Telegram collabora con i Pm, cancellati i nuovi canali pirata
Traffico di dati: i numeri di cellulare degli utenti ceduti per fini commerciali
I file di giornali e riviste sono «acquisiti mediante l’intromissione non autorizzata nel sistema informatico» degli stessi quotidiani. Una maxi frode calcolata in 670mila euro al giorno - quasi 250 milioni all’anno - su cui stanno stringendo la Procura della Repubblica di Bari e l’Agcom, che ora possono contare sulla collaborazione di Telegram, la piattaforma online che consente lo scambio messaggi e dati in completo anonimato.
L’inchiesta del procuratore aggiunto Roberto Rossi è a un punto di svolta, tanto che dopo il preliminare sequestro di 19 canali Telegram utilizzati per la diffusione illecita dei prodotti editoriali ne sono stati chiusi altri 114. In alcuni casi si tratterebbe degli stessi già bloccati e poi riaperti con nomi diversi ma con i medesimi contenuti pirata.
Nell’indagine, a carico di persone da identificare, la magistratura barese ipotizza i reati di riciclaggio, ricettazione, accesso abusivo ad un sistema informatico o telematico, furto e violazione della legge sul diritto d’autore. Di fatto i magistrati stanno tentando di arginare una vasta frode che sfrutta le policy di riservatezza della piattaforma Telegram.
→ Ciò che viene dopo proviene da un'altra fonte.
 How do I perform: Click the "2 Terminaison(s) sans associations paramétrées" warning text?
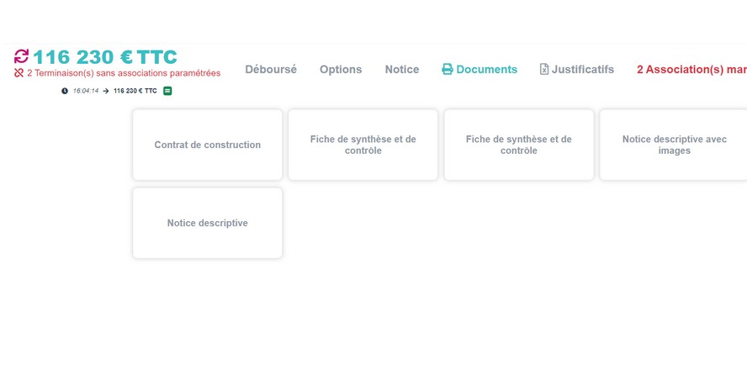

Tuttavia fonti vicine all’inchiesta spiegano che la stessa società avrebbe avviato un monitoraggio su questi canali, al punto che in autonomia ne avrebbe chiusi diversi, un modo per mettersi al riparo da eventuali indagini giudiziarie.
La pubblicazione illecita dei contenuti editoriali rappresenta solo l’ultimo tassello di un «sistema» che inizia con l’accesso abusivo ai sistemi informatici dei quotidiani. La «sequenza della commissione dei reati» è riassunta nell’informativa della Guardia di finanza. «I files di giornali, riviste e libri si legge - vengono acquisiti illecitamente mediante la sottrazione dei Pdf elaborati dagli editori per inserimento lecito nei siti o per la stampa». Successivamente i file sono «acquisiti da soggetti che li detengono al fine di commettere l’ulteriore reato di diffusione illecita tramite i canali Telegram (sistema di reti telematiche). L’ultima fase è rappresentata dalla costituzione dei canali anonimi su cui i vari utenti si iscrivono ottenendo così quotidiani e riviste di tutta Italia.
Nella ricostruzione dei fatti c’è un aspetto di non secondaria importanza e che riguarda la tutela della privacy degli stessi iscritti, ossia gli utenti che solo in apparenza ricevono i prodotti editoriali a titolo gratuito. Stando agli accertamenti della Guardia di finanza, infatti, i gestori dei canali sfruttano tutti i contatti (alcuni canali posso avere anche 100mila iscritti) per fini commerciali. In particolare gli utenti si collegano al canale usando i proprio numero di cellulare. Il rischio è che tutta la mole di dati sia venduta dai gestori dei canali per fini commerciali. Un business parallelo che potrebbe aprire un nuovo capito d’indagine.